A Comissão da Verdade investiga tortura e assassinatos durante a ditadura militar. Antes tarde do que nunca. A Comissão da Verdade nasceu com mais de 25 anos de atraso. E investiga a responsabilidade de agentes do Estado nos assassinatos durante a ditadura.

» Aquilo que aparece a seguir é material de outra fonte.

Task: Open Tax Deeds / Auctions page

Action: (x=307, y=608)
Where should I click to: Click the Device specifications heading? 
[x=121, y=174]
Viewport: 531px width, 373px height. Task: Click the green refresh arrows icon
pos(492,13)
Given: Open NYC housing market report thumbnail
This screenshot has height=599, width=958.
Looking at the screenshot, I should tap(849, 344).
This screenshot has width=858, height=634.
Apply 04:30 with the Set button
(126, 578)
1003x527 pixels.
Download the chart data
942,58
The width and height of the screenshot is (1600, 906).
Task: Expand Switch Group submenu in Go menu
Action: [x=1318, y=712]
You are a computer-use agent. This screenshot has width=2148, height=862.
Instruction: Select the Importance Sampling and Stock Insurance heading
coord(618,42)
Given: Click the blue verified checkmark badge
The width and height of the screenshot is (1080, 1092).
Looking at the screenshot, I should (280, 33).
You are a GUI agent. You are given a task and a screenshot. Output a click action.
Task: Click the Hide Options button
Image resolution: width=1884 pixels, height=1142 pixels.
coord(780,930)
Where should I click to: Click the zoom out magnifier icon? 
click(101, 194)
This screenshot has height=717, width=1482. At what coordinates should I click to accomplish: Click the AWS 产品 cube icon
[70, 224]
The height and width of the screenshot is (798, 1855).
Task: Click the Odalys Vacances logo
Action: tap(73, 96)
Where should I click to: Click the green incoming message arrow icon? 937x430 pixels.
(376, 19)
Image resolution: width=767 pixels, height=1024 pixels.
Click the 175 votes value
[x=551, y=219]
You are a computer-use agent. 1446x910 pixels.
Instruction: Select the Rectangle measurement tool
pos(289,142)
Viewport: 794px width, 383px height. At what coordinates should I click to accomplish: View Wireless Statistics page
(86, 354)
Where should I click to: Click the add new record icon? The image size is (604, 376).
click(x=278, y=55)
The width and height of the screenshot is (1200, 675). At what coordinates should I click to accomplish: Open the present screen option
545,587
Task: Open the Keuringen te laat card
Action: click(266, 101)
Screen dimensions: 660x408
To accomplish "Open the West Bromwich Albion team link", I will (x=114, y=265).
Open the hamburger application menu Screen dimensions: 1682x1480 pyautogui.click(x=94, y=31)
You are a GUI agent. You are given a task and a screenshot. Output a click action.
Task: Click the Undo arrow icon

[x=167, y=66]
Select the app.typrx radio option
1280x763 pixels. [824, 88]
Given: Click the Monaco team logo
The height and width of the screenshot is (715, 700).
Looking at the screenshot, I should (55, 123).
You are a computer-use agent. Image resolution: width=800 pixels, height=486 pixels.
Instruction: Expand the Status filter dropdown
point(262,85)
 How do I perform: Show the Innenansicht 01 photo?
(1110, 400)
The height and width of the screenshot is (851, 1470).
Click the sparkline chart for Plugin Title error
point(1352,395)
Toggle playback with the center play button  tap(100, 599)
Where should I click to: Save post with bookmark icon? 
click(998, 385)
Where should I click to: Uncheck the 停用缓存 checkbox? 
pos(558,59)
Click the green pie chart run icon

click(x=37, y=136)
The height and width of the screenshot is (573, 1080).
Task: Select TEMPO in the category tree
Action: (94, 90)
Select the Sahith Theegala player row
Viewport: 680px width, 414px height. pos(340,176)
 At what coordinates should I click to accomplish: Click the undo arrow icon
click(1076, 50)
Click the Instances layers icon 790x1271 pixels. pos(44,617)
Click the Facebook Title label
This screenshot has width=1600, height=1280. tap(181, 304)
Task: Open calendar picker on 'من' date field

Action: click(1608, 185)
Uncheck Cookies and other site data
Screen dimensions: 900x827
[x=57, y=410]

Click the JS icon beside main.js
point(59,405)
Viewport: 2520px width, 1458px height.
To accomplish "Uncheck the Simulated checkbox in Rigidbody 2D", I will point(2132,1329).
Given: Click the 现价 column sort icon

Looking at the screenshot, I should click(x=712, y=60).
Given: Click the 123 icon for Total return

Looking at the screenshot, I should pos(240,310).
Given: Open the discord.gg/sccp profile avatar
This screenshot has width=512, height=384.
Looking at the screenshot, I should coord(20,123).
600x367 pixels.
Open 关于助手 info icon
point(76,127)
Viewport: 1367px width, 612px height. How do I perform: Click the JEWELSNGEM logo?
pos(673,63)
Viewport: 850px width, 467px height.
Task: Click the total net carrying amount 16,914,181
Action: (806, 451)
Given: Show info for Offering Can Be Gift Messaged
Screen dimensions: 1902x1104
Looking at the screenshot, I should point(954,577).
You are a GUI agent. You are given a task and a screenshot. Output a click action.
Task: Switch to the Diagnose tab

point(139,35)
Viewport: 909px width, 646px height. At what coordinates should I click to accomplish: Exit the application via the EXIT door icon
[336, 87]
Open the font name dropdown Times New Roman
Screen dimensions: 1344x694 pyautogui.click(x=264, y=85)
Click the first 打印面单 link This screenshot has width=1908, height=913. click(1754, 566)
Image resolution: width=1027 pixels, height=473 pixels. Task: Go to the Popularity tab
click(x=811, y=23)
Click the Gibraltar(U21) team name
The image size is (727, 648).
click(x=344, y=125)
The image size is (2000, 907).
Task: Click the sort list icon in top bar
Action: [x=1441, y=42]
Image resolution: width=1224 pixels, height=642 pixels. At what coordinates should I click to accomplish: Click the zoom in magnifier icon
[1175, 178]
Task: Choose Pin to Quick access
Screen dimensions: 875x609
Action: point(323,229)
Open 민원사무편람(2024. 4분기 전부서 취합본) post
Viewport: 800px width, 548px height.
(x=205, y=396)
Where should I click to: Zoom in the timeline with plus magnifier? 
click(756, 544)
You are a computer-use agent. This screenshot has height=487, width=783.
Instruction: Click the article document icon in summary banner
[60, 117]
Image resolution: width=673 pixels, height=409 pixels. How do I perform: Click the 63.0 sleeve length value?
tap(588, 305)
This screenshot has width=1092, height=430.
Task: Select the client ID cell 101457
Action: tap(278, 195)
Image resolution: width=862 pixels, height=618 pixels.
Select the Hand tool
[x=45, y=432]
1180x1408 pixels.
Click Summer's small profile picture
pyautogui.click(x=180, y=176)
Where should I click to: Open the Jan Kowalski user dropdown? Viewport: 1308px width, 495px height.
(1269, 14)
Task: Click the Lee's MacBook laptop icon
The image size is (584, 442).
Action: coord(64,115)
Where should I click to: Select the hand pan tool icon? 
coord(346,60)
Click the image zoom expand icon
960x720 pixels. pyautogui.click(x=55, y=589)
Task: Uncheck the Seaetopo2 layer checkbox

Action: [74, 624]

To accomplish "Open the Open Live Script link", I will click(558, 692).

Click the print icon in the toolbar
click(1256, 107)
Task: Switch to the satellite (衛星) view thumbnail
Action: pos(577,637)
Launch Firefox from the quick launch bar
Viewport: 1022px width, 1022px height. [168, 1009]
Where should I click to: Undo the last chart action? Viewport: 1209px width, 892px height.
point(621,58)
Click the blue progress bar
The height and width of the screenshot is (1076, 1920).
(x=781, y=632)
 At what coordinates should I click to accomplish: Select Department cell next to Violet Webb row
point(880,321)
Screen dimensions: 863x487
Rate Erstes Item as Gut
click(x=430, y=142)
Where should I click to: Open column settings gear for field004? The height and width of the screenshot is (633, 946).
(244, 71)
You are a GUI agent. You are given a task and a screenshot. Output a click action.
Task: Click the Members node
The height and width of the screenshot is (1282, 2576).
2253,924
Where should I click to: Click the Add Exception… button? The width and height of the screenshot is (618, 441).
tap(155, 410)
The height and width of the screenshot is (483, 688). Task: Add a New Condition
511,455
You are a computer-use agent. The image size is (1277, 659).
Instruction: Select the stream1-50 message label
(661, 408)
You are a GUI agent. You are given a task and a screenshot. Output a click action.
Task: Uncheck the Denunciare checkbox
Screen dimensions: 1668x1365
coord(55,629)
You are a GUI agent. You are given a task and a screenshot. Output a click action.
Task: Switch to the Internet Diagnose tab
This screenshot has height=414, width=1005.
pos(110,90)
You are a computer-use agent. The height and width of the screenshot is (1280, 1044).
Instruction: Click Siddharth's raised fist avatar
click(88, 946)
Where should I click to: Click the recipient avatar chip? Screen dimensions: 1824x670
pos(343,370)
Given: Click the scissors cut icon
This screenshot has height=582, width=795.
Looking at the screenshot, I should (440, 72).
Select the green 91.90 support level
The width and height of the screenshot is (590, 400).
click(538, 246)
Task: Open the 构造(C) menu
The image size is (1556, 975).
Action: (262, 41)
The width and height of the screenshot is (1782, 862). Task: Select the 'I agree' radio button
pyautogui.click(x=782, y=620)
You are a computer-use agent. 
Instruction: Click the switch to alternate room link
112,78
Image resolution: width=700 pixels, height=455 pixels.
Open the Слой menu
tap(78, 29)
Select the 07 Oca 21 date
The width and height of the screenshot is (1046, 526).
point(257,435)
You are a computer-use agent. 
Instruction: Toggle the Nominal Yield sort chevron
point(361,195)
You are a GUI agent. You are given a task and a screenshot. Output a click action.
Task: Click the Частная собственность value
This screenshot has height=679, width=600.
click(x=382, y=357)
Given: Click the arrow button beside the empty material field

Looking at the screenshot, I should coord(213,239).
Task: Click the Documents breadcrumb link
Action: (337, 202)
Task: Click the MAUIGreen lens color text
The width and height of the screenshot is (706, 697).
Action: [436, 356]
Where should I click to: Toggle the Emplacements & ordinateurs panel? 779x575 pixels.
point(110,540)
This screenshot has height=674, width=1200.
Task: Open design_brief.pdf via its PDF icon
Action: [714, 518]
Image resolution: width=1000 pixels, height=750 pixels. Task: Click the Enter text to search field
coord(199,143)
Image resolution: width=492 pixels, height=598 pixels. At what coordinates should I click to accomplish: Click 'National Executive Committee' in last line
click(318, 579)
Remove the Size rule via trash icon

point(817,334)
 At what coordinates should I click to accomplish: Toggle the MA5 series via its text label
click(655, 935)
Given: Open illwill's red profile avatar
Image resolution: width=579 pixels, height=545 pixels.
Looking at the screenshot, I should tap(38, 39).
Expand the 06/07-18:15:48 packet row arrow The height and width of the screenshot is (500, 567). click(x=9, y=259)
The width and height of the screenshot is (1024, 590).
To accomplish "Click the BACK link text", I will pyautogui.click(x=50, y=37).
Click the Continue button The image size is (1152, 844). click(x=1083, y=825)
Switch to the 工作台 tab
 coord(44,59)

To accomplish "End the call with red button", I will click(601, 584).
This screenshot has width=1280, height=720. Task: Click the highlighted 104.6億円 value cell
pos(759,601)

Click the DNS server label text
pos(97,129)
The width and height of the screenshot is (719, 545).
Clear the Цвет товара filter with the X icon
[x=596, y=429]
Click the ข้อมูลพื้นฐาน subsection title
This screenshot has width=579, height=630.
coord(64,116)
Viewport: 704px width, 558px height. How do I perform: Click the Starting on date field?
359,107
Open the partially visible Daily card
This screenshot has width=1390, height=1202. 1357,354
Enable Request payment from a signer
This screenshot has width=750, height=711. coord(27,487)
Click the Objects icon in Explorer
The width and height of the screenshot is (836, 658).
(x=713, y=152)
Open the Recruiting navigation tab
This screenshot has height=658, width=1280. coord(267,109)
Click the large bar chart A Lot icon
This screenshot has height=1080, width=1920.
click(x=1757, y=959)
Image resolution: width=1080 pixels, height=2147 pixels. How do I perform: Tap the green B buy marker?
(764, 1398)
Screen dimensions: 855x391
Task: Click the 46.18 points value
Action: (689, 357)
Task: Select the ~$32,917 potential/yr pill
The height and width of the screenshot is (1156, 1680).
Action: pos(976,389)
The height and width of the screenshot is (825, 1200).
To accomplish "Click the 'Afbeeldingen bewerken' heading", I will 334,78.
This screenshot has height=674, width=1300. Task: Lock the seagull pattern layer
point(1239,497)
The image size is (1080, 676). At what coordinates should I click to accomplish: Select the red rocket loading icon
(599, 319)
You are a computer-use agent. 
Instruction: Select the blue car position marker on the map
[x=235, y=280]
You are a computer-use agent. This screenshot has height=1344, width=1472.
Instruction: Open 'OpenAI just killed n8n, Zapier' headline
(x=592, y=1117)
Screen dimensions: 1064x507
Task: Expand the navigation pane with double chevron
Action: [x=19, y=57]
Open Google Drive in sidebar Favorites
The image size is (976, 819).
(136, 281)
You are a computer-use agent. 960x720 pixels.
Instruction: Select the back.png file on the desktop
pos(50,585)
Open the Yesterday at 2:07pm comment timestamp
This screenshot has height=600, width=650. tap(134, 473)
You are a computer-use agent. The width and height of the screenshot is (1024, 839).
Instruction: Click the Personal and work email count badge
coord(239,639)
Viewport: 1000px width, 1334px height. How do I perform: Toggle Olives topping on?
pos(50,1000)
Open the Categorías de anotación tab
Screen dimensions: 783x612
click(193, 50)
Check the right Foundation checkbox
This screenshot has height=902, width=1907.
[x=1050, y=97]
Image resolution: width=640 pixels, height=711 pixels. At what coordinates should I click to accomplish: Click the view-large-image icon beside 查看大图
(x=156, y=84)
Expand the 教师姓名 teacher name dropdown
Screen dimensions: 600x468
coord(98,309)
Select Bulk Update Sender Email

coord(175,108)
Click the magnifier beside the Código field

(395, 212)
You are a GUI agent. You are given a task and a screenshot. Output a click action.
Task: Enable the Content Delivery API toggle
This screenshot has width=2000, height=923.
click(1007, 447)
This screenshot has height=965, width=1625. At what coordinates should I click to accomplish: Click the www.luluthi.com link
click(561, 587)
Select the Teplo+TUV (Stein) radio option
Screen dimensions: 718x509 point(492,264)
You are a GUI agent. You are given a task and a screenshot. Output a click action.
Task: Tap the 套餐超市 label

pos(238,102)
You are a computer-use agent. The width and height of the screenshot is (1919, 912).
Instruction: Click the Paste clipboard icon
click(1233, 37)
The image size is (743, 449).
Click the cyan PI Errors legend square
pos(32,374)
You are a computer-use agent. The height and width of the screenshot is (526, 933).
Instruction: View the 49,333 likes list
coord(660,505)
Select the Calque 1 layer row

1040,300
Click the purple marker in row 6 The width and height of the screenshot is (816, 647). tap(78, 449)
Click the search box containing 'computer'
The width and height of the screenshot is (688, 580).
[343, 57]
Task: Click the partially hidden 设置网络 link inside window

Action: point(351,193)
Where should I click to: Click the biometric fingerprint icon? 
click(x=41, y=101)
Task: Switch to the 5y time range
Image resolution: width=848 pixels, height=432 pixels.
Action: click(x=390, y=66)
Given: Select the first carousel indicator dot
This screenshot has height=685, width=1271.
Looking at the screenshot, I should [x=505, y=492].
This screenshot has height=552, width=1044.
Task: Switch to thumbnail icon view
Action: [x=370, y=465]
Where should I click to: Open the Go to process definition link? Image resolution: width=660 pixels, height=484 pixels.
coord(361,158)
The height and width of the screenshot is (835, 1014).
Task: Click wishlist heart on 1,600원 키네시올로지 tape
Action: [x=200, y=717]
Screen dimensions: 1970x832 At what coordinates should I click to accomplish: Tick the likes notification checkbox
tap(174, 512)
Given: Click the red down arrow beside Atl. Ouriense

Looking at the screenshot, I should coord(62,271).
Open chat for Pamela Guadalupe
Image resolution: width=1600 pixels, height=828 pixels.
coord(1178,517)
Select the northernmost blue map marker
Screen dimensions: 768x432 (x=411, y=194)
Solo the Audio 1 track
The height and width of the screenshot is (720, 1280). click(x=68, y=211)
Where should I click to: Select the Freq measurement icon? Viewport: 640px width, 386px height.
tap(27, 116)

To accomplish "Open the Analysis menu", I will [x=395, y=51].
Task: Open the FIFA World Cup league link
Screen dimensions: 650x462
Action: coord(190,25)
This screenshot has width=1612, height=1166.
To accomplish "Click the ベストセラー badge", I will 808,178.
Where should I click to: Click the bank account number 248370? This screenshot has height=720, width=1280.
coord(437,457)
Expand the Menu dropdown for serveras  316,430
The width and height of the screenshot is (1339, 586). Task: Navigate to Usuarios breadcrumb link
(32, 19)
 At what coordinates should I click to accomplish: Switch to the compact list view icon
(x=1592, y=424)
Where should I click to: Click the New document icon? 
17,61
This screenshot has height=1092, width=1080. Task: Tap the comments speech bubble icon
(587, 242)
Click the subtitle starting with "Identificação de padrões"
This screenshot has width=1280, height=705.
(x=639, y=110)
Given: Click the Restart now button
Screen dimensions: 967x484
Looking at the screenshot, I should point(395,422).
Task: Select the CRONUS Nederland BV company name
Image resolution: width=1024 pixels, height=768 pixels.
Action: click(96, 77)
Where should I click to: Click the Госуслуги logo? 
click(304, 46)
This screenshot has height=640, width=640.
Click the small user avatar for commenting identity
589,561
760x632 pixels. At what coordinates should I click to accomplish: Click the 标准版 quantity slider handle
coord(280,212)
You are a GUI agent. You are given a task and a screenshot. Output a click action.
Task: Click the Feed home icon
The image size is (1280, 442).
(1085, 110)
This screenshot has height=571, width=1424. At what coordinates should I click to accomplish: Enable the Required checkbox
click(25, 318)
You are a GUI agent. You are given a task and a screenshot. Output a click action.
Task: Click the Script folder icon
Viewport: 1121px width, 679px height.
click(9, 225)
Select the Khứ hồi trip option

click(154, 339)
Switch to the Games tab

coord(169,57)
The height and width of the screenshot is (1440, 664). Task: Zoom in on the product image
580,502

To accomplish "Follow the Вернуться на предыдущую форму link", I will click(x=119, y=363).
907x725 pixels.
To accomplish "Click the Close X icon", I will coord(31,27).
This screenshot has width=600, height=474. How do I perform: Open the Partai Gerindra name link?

Isso serve como exemplo. A não ser nos casos previstos em lei, óbvio, mas necessário repetir, é crime um agente do Estado matar. Se o Brasil tivesse investigado os crimes da ditatura -e os seus responsáveis- talvez não vivesse a barbárie que vive hoje.
Ótimo que a Comissão esteja investigando os crimes de décadas atrás. Mas cabe uma pergunta: e a tortura sistemática e os assassinatos de hoje? Quando uma nova Comissão da Verdade vai investigar?
Quem não sabe que Esquadrões da Morte, quase sempre com policiais fazendo parte, estão matando Brasil afora? São Paulo começou a investigar seu Esquadrão há uma semana. Ali pela região de Osasco, e não apenas. PMs são suspeitos. Mas isso não se restringe a São Paulo.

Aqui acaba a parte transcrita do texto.